Smith was already connected with Marshall, whom she met while dancing, by the time she rose to stardom. He gave her a house, jewels, and a car, as well as stability for her and her son Daniel.

“She really loved him,” Beall says. “The way he looked after her and looked out for her — she cared a lot about him.” She didn’t want others thinking she was pursuing his money. ‘If you love him, who cares what others say!’ remarked [her] Aunt Kay and I.

He was also open to new ideas. “Mr. Marshall was a very intelligent man,” Byrum says. “He recognized that she was a young woman in need of certain things.” He let her have her boy toys or whatever she wanted.”

Byrum claims that everyone fell in love with Smith. “I did it, too.”
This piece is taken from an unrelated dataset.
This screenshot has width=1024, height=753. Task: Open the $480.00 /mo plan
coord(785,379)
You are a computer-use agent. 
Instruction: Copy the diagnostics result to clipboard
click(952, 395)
The two started dating in secret in 1992, and Byrum claims Smith proposed to her in 1993. “She gave me a ring set, and we married in the backyard by the pool with champagne.” She desired that I have a child with her. But I knew it was never going to work since she would never, ever settle down with one person.”

Byrum says she walked away from Smith when Smith’s addiction became too much to handle. “She needed more love than any one human being could give her.”
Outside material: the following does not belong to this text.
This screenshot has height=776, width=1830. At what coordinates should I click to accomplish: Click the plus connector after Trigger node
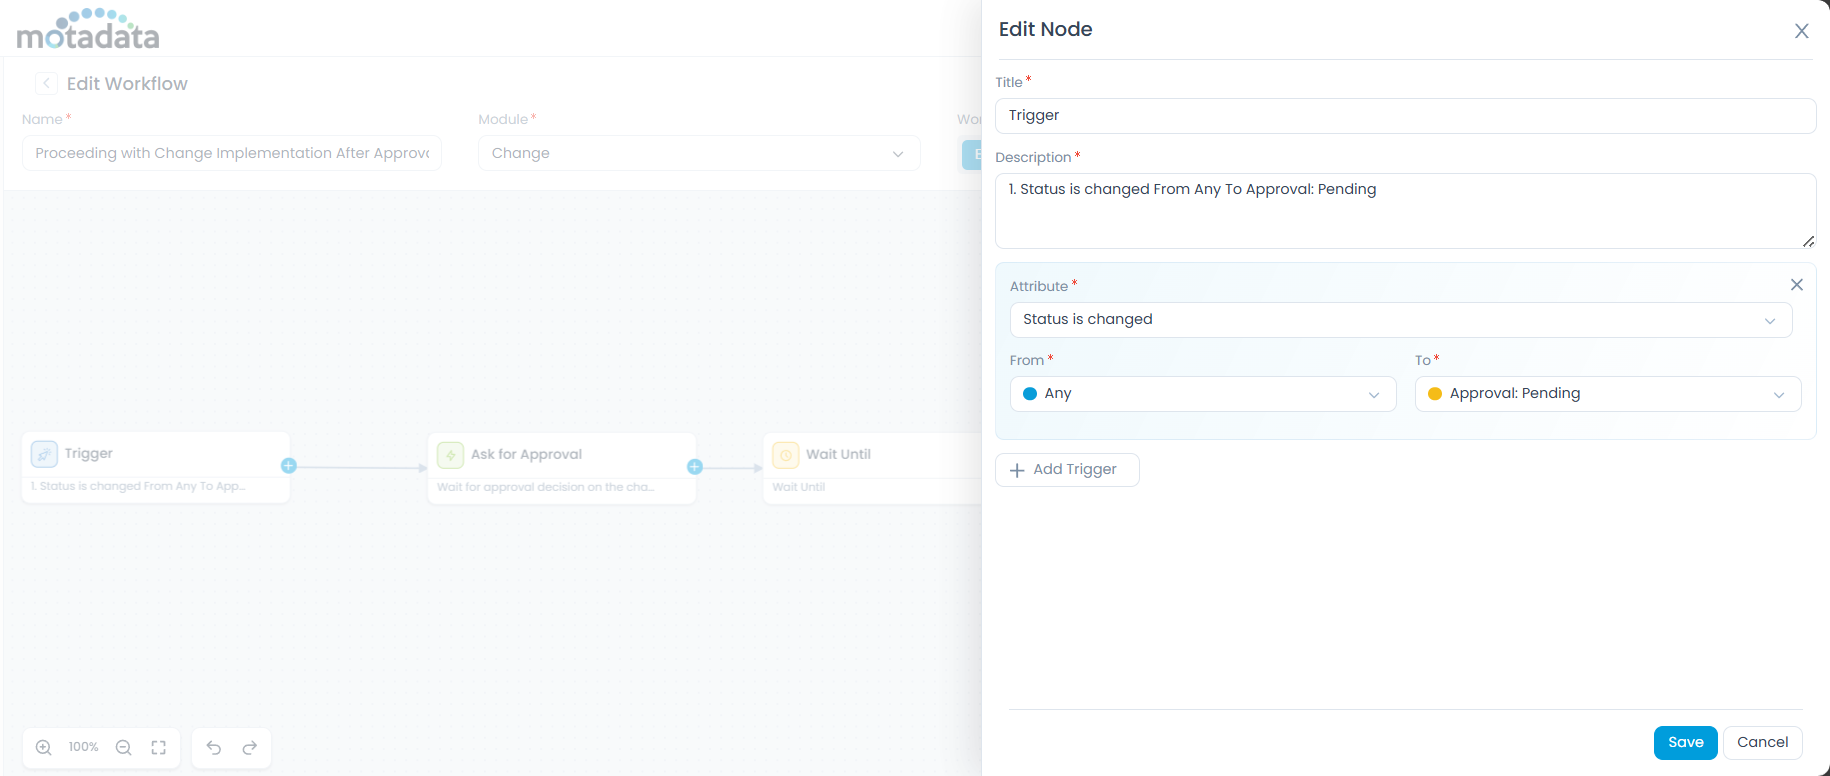pyautogui.click(x=289, y=466)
Anna Nicole was a character, according to Smith’s closest pals, including Pol’ Atteu and Simpon. The couple, who run a Beverly Hills atelier and a reality show called Gown and Out in Beverly Hills, got close to Smith in her final years.

“She was playing the part of Anna Nicole,” Atteu explains. “There were two different people. The first was a celebrity and television personality. Over the top, dumb blonde, what people wanted her to be, what would get her a paycheck.”

The other was incredibly human. “The genuine, intimate Anna Nicole.” The shrewd businesswoman,” he says, describing a woman who made deals with the paparazzi, tipping them off to her whereabouts, to make money. The person who discovered that sad stories about her paid more. Even if they aren’t hers.

“We idealize these types of celebrities, usually women, often blonde,” says documentary producer Alexandra Lacey. Then they show us her weaknesses and vulnerabilities, as well as her bodily and psychological agony. Then, all of a sudden, we don’t want to know them.”

Smith’s late mother, Virgie Mae Hogan, reportedly asked her daughter why she lied so often. In the documentary, Hogan recounts Smith’s response: “I make more money telling sad stories than I do telling good stories.” I make money whenever my name appears in the news. If it’s horrible, truly bad, I make 50 times what I do when it’s good.”

Even after Smith’s death, the “sad stories” remained. Following her funeral, her lawyer and partner Howard K. Stern and Larry Birkhead battled in court for months over the paternity of Smith’s daughter Dannielynn before Birkhead was named her father.

Today, while it’s clear her loved ones still wish her peace, it’s also apparent they understood Anna Nicole Smith.

“There was such a circus when she died,” Byrum recalls. “She would’ve loved it. I thought, ‘She’s gonna die just like she lived. She’ll be the center of attention.’ That she did.”